_Reading text_:

-*-*-

To put it gently, the current Toyota Tacoma is a bit long in the tooth. For years, it and the Nissan Frontier were the only trucks battling in the midsize segment, so without much competition, the Tacoma rested on its laurels.

That all changed with the introduction of the 2015 Chevrolet Colorado and GMC Canyon pickups. Those midsizers brought new comfort, power, and efficiency to the game, leapfrogging the contemporary Tacoma. However, with a new Tacoma for 2016, Toyota is seeking to reclaim the critics’ praise while continuing its streak as the bestselling midsize pickup.

Body Builder

We first got a look at the new Taco last week and came away generally impressed with the truck’s appearance and styling. It gets off to a decent start up front, with an aggressive hexagonal grille treatment that establishes some family resemblance with the Tundra. Smaller headlights (with integrated air inlets) make space for a full-width lower grille opening that houses round foglights. With the air dam removed, the reshaped bumper also looks like it enables an impressive approach angle.

-*-*-

_Dataset extract_:
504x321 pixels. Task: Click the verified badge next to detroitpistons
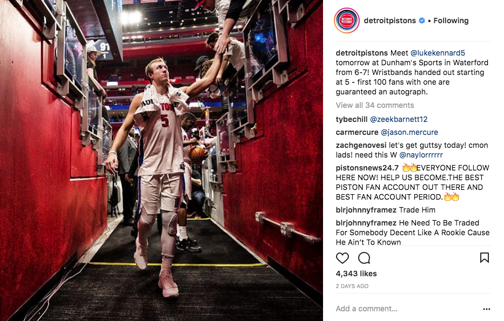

-*-*-

_Tasks to perform_:
**1.** According to the Tacoma review, which two pickups brought new comfort, power, and efficiency to the midsize segment?
**2.** Pick up the Tacoma review at the point where it stops and keep writing.

_Written responses_:
**1.** The 2015 Chevrolet Colorado and GMC Canyon.

**2.**
The side of the truck features very obvious resculpting. The fenders have been reshaped to bulge a bit more from the bodysides, and the asymmetrical wheel arches of the current Tacoma have been eliminated. Although we’re fairly sure the bodyshell between the A- and C-pillars is carryover from 2015, the door skins have a bit more surface detailing, helping the truck look fresh. The new bed is completely different from the current truck, featuring a cool carved-out tailgate with “TACOMA” script stamped into the sheetmetal. We admit, it’s a bit disappointing to see the cab stay the same, but if the truck works well as it is, then we won’t complain.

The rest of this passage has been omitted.